Regulator leader, soldier, miller (1723-1812)

Harmon Cox was an American Regulator, miller, and farmer, who was one of at least fifteen captured at the Battle of Alamance, and one of at least six pardoned by Governor Tryon and spared the gallows in Hillsboro, North Carolina. He was one of the leaders of the Regulator Movement and held meetings at his house. He also operated a gristmill which was extremely profitable. He used these profits to help fund the Regulator Movement and supply them.

== Early life and family ==
Harmon Cox was born in 1723 to William Cox (1692–1767) and Catherine Kinkey (1696–1752). He married Jane John on Dec. 25, 1745 in Loudoun County, Virginia. They would have 10 children together. His mothers family were Dutch and Czech settlers in Delaware and New York State. His great-grandfather was Lord Casparus Augustus Hermann (1656–1697). His 2nd great-grandfather was Augustine Herman, who moved to the United States in the early seventeenth century from Prague, Czechia. His paternal grandfather was William Cox of Gloucester (b. 1658), who immigrated to Delaware from England.

== Regulator movement ==

List of Regulator Equipment seized from Harmon Cox's house

In 1764, farmers in today's Alamance, Chatham, Guilford, and Randolph counties, became increasing unhappy with local colonial officials levying more taxes to help pay British debts, incurred during the French and Indian War. Herman Husband, a farmer in Orange County, North Carolina was one such vocal opponent against unfair taxation. His Quaker beliefs caused him to want a peaceful resolution by bringing both sides together. Husbands, correspondences with Benjamin Franklin led the British to believe that he was the main leader. Husband was a first cousin to Harmon Cox.
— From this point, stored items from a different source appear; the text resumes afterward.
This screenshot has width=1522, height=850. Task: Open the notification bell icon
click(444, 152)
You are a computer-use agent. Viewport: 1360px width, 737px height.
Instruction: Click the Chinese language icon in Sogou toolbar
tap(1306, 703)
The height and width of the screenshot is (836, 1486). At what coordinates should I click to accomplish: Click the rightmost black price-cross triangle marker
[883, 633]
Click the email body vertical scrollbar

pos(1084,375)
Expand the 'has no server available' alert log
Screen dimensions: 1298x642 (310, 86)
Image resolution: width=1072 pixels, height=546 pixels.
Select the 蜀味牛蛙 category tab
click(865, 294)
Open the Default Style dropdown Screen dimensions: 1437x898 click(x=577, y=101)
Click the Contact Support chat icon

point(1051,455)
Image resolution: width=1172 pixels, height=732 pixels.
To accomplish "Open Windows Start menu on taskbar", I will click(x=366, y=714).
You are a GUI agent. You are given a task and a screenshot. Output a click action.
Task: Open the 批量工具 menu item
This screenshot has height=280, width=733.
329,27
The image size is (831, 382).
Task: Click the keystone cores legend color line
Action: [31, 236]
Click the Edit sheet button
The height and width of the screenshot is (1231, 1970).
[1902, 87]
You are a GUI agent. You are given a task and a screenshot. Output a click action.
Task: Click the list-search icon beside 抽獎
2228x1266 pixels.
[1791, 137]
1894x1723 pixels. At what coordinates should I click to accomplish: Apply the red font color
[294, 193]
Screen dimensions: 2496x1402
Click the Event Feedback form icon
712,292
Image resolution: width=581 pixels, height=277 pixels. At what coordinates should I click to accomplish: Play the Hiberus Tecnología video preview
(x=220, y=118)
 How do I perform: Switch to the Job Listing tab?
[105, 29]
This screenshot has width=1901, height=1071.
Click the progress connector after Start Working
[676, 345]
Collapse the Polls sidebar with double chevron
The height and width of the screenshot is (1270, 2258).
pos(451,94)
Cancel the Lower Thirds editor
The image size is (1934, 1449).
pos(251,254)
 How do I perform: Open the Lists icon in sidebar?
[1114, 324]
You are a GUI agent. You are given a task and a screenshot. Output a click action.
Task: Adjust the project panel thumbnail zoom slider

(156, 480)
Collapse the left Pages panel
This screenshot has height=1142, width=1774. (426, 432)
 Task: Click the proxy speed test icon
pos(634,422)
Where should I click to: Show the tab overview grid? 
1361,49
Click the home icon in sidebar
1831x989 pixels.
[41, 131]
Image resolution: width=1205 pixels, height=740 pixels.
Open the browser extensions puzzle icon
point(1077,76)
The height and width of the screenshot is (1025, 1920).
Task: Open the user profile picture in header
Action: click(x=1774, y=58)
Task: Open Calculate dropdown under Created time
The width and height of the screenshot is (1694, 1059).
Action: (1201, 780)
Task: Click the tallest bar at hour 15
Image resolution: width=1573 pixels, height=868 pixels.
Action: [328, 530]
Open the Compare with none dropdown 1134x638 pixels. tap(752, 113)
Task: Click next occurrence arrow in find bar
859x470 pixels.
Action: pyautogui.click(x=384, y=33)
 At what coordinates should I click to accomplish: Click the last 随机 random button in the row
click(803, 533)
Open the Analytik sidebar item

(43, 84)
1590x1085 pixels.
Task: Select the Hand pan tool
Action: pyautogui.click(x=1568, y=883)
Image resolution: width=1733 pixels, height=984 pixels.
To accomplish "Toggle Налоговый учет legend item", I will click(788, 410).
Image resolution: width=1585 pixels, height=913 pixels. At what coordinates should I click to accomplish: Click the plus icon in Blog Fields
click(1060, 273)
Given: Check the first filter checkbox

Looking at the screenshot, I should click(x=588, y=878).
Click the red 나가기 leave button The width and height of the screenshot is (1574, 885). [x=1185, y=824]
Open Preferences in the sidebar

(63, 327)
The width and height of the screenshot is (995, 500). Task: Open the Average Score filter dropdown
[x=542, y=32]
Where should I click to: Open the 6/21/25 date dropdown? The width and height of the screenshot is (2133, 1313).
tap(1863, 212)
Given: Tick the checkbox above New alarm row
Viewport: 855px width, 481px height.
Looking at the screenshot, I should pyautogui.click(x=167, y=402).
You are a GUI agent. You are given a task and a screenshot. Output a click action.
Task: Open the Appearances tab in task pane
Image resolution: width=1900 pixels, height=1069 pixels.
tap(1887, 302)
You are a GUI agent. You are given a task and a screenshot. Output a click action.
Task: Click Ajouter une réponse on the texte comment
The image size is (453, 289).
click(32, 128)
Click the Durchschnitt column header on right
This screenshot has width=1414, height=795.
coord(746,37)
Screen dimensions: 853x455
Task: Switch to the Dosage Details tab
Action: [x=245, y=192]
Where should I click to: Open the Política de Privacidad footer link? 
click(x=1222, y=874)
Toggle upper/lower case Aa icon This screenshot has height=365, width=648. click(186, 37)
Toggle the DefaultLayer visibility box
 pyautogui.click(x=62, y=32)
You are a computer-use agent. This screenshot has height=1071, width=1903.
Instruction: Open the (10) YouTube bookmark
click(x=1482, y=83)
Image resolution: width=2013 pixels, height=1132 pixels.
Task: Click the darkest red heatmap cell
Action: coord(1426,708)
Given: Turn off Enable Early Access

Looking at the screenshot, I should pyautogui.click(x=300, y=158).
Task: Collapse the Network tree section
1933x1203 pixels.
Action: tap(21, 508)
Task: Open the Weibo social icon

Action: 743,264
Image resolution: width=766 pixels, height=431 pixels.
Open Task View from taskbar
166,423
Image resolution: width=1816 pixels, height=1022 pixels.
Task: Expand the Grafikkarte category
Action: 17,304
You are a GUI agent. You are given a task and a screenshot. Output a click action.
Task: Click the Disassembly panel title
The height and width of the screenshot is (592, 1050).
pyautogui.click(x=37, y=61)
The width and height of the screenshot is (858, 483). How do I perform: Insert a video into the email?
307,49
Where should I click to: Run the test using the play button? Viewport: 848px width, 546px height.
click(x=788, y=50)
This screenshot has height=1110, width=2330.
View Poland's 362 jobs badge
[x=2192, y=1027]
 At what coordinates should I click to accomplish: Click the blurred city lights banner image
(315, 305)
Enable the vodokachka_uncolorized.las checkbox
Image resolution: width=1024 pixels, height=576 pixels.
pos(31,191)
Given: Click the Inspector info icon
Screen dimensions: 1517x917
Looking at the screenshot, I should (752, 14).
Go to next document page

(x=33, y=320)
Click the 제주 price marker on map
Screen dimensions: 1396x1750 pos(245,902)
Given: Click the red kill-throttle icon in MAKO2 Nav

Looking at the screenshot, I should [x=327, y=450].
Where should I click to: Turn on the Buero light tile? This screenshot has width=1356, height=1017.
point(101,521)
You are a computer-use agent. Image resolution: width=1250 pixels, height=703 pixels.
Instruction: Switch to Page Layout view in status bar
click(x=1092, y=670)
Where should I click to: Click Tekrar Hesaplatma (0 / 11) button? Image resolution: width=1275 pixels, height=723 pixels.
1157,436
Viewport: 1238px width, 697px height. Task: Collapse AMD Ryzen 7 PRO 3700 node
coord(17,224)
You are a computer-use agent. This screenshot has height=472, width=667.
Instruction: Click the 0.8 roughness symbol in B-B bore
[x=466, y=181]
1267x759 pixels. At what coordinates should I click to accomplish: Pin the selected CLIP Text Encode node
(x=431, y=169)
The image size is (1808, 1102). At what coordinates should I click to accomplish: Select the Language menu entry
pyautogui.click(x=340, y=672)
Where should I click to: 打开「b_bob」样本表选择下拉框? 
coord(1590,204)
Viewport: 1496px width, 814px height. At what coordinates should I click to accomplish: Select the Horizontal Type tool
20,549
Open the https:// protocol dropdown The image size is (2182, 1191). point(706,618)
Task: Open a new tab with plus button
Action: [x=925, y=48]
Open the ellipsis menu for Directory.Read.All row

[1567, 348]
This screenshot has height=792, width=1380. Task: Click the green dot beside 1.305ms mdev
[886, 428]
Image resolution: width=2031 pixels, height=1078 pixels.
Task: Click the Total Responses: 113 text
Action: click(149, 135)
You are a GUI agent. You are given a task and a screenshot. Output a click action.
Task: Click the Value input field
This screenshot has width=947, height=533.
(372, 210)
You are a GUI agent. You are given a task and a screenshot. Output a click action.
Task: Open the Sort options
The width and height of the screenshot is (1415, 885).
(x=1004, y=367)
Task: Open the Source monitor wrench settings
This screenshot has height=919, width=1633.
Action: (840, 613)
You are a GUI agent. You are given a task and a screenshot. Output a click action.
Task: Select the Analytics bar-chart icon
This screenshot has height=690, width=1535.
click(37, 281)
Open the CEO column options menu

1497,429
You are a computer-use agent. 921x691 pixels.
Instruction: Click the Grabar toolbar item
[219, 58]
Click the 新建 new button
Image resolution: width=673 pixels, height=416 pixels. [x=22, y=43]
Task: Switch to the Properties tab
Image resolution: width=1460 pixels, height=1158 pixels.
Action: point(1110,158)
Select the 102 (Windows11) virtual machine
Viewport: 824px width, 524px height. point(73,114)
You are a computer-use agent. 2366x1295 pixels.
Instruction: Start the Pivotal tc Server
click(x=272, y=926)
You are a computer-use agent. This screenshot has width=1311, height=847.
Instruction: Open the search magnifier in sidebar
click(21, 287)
Harmon also signed Regulator notices and petitions, as well as hosting a meeting in 1768 at his home/mill.

At the Battle of Alamance in 1771, William Tryon defeated 2000 North Carolina militia. Harmon Cox was captured during the battle, along with several others. Tryon issued a few of the men pardons, including Cox, and the rest were hung. After this, a detachment was sent to Harmon's home to take supplies future regulators could use.

== Later life ==
Harmon was disowned by the Quakers at Cane Creek Friends Meeting in June 1771 because of his regulator involvement and non peaceful treatment of the situation. He later became a member of the Mill Creek Friends Meeting was established in "Cox's Settlement" as an outgrowth of Cane Creek Meeting. He prospered and, according to the History of Randolph County 1779–1979, was one of the twelve wealthiest men in the county by 1779, making lots of money off of his mill. He died in 1812.